_Exercise requirements_
Output exactly the line that includes "You are a GUI" and all the lines after it through the end of the listing below, and nothing more.

==================================================

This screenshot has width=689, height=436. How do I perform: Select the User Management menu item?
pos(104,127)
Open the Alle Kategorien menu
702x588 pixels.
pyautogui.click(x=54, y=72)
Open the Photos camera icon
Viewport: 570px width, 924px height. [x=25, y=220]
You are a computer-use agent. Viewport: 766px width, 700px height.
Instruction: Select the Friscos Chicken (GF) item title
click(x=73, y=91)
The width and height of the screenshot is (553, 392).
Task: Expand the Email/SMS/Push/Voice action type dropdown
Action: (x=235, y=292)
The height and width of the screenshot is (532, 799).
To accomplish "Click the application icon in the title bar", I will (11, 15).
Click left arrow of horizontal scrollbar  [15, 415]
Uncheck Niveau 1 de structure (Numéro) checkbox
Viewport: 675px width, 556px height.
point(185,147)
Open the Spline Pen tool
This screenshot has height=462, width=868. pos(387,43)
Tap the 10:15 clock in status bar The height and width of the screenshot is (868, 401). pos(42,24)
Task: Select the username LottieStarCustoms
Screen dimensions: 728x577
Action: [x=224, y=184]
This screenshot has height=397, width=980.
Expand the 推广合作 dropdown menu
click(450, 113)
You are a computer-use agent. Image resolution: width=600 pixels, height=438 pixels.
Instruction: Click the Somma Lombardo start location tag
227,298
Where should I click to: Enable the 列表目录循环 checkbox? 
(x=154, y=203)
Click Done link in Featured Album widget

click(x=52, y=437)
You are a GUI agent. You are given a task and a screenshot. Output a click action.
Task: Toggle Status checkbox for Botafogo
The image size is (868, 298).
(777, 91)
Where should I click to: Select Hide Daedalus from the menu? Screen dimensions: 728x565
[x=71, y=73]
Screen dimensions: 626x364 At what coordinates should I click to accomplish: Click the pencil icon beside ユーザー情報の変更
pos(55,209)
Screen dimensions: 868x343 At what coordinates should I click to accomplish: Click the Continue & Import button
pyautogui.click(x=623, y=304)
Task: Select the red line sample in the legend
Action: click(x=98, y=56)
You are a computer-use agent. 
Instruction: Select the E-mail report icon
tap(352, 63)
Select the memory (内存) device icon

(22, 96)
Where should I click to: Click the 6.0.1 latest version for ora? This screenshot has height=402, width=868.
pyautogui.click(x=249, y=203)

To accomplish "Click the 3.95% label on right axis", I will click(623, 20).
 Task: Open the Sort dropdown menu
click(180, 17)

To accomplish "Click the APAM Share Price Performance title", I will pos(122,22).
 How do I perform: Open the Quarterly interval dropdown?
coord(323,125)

==================================================

_Solution for this problem_
You are a GUI agent. You are given a task and a screenshot. Output a click action.
Task: Toggle Status checkbox for Botafogo
The image size is (868, 298).
(777, 91)
Where should I click to: Select Hide Daedalus from the menu? Screen dimensions: 728x565
[x=71, y=73]
Screen dimensions: 626x364 At what coordinates should I click to accomplish: Click the pencil icon beside ユーザー情報の変更
pos(55,209)
Screen dimensions: 868x343 At what coordinates should I click to accomplish: Click the Continue & Import button
pyautogui.click(x=623, y=304)
Task: Select the red line sample in the legend
Action: click(x=98, y=56)
You are a computer-use agent. 
Instruction: Select the E-mail report icon
tap(352, 63)
Select the memory (内存) device icon

(22, 96)
Where should I click to: Click the 6.0.1 latest version for ora? This screenshot has height=402, width=868.
pyautogui.click(x=249, y=203)

To accomplish "Click the 3.95% label on right axis", I will click(623, 20).
 Task: Open the Sort dropdown menu
click(180, 17)

To accomplish "Click the APAM Share Price Performance title", I will pos(122,22).
 How do I perform: Open the Quarterly interval dropdown?
coord(323,125)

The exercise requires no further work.